冒険者ギルドが経営しているので冒険者のクエストポイントがすぐに分かる。それぞれのランクに設定されたポイントをクリアして、更にギルドの面談をパスして冒険者はランクを昇格するわけだ。
そしてそのクエストポイントのもう一つの活用方法がこの冒険者の宿にある。
冒険者の宿にはそれぞれのランクに必要ポイントというのが設定されている。直近一ヶ月間でその必要ポイントに達していないと割引が適用されない。
つまりサボって一ヶ月間クエストを受けなかったりしたら割引は一切されないのだ。その設定ポイントは冒険者ランクが上になれば上がる。

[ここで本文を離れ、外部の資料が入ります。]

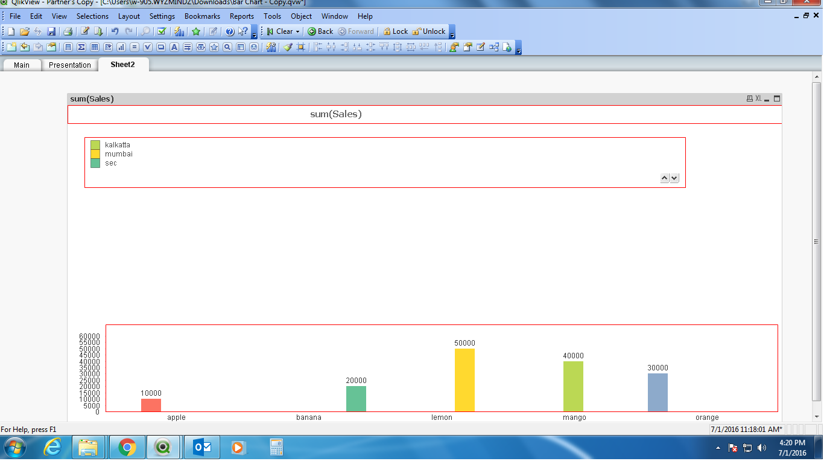Add a bookmark with the star icon
This screenshot has width=824, height=464.
coord(196,31)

サボっていると、割引が無くなって宿から高額の宿泊代が請求される、更に最悪の場合追い出されたりする事もあるらしい。
冒険者に格安で宿を提供して、定期的にギルドでクエストを受けさせる……考えた人はかなり商売上手だね。感心するよ。
そんなわけで、俺も散財するタイプじゃないからそこそこに貯蓄はしているけど、クエストを受けずに冒険者の宿でずっとのんびり出来るかと言われれば難しい。

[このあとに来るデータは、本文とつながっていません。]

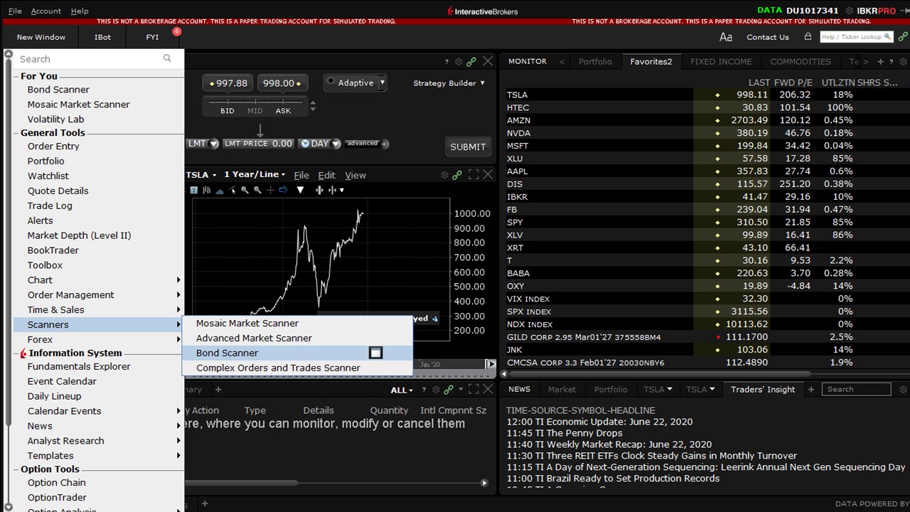Click the Aa font size icon
This screenshot has height=512, width=910.
725,37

多分クエストを受けなかったら半年もしないで宿泊代だけで破産するだろう。
というわけで、昔の記憶を頼りにイオアトスの冒険者の宿に向かい、すぐに部屋を押さえることにした。冒険者の認識票は全ての冒険者ギルド共通だから手続きは非常にスムーズだった。
宿の部屋に荷物を置いたところで、空腹を覚える。王都からここまでの移動中は携帯食ばかりだったから、久々に出来たての食事がしたくなり町へと向かう。
再び記憶を頼りに冒険者ギルドへ向かう。イオアトスのギルドにもレストランが併設されていたはず。食事に行くついでにクエストの下見もしておこうという算段だ。
◇◇
大きなギルドの建物が見えてきた。
懐かしいな。以前いた頃のギルド職員とかもまだいるんだろうか?
扉からギルドの中へと入っていく。やはり朝だから人が多い。クエストが張り出されたクエストボードの前にはかなりの人だかりが出来ていた。
まあこの時間だから仕方ないな。
とりあえず今日はクエストの下見だけのつもりだから、食事が終わってからゆっくり見ることにしよう
クエストボードを横切る際にチラッとボードに目を向ける。
やっぱりあった! 魔晶石採取のクエスト。あのクエストがあれば俺の冒険者の宿生活は安泰だ。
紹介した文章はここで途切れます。